Kordic & Cerkez Trial

Tribunal Update 181 Last Week in The Hague (June 19-23, 2000)

Kordic & Cerkez Trial

Tribunal Update 181 Last Week in The Hague (June 19-23, 2000)

Friday, 23 June, 2000
IWPR

IWPR

Institute for War & Peace Reporting

The indictment against Kordic alleges one of the aims of the Croatian Community was to establish closer ties or a union with Croatia proper. The prosecution claims the Community's political and military bodies "engaged in a campaign of persecutions and ethnic cleansing against Bosnian Muslims" within its territory. By virtue of his position, the prosecution contest, Kordic exercised power over those operations.


Last week, the defence called a series of former officials from Herceg Bosna, who presented a rather uniform definition of the Community and Kordic's lack of authority there in.


"Croats in Bosnia were in a difficult position as a result of Serbian aggression and the non-functioning of the joint authorities," the witnesses said. One witness said the Herceg Bosna institutions came "live only in mid 1992", that is after the war had started, despite the foundation of the Community in November 1991.


Zoran Buntic, the then president of the Herceg Bosna justice department, said the Community's new institutions were formed to organise the functioning of civilian life because the war had interrupted the working of state institutions. Where legal authority ceases to function, Buntic said, anarchy soon follows.


Prosecutor, Susan Somers, criticised the Bosnian Croat leadership for their decision to form separate institutions rather than working with the government in Sarajevo. Anarchy was avoided, she said, by a coup. The word "coup" infuriated Buntic, who retaliated that the Community's institutions were entirely legal.


The prosecution pressed on, however, pointing out Bosnia's constitutional court had declared Herceg Bosna illegal in the autumn of 1992. Buntic said he had only learnt of that decision "a couple of years later" implying he may have implemented the ruling had he known of its existence.
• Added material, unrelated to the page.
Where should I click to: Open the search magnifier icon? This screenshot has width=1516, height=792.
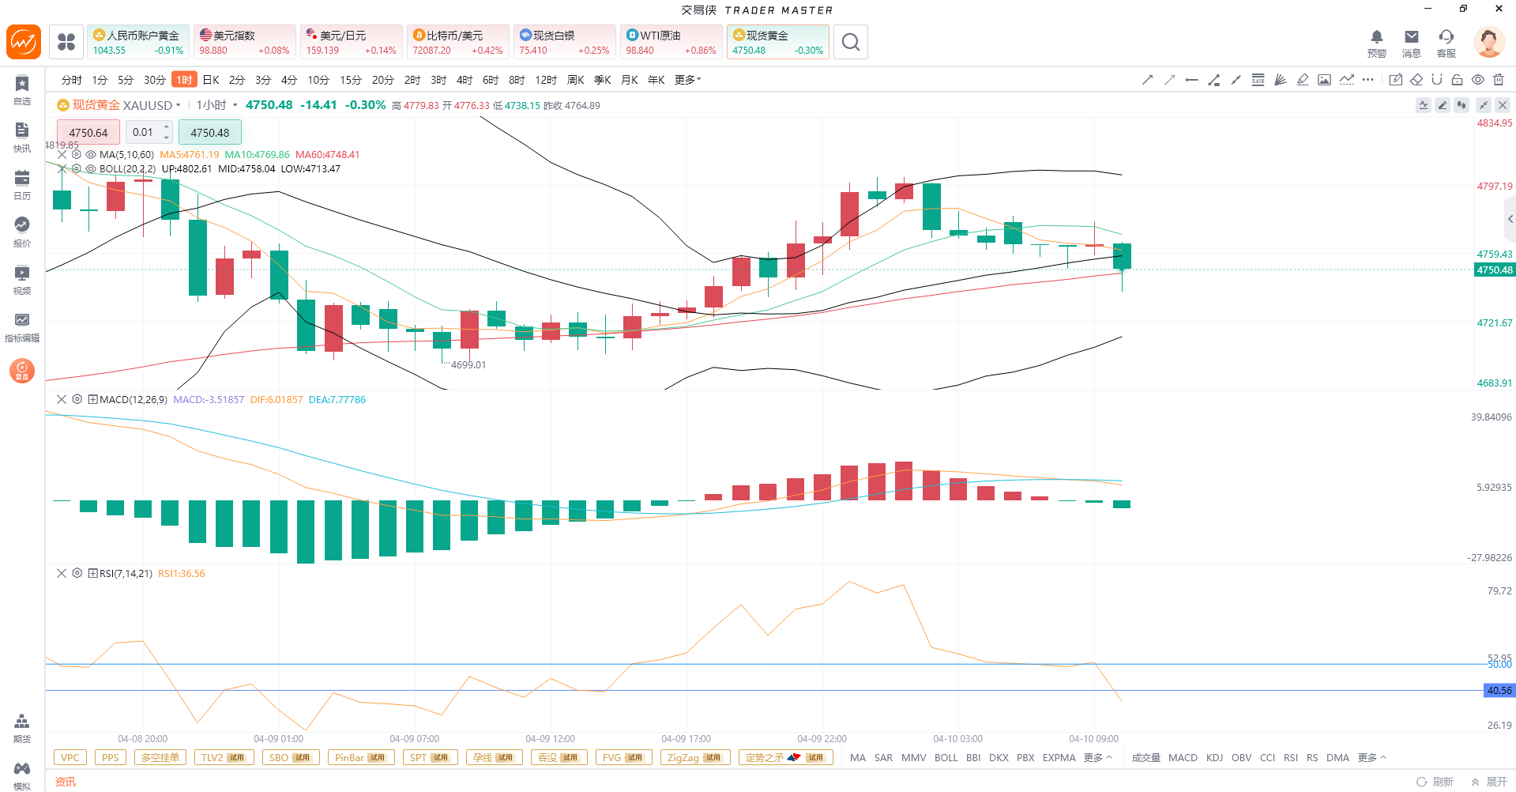click(850, 42)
Buntic said Kordic, as the Community's vice president, had powers of a "parliamentary nature" only. The prosecutor replied by presenting a document , signed by the Community's leading men, which was presented to the then Croatian President Franjo Tudjman in December 1991. "The president of Herceg Bosna, Mate Boban, and vice presidents, Dario Kordic and Bozo Rajic, are authorised to represent Herceg Bosna in Zagreb," the document read.
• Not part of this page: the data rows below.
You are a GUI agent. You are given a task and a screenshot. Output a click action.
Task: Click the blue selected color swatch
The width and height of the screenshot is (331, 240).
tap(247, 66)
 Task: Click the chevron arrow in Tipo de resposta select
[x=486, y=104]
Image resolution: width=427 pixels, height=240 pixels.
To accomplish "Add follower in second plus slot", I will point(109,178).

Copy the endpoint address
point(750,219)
When asked if he was surprised Kordic had been invested with such authority, which far exceeded that of an ordinary parliamentarian, Buntic replied only, "It's a document of the HDZ [Croatian Democratic Union] party."


Zulfo Robovic, a former Herceg Bosna government minister and the first Bosniak to publicly testify in Kordic's defence, said he had decided to appear for Kordic because, "I saw in Kordic the strength and will to make sure the Washington Accords were implemented... for mutual respect between Croats and Bosniaks".


The prosecutor then pointed out Kordic had said before the signing of the Accords that he opposed their implementation. Robovic countered that Kordic respected authority and supported the consistent implementation of the Accords after they were signed.


Robovic was a member of the small Muslim Democratic Party and minister for reconstruction in the Herceg Bosna administration. The defence hoped to demonstrate through his testimony that neither Kordic nor the Community as a whole discriminated against Bosniaks as claimed by the prosecution.


Robovic confirmed, however, to the prosecutor that he had met Tudjman in Zagreb several times. The prosecutor claimed it was only Robovic's clearly demonstrated loyalty to the late Croatian president, which secured his position within the Herceg Bosna government.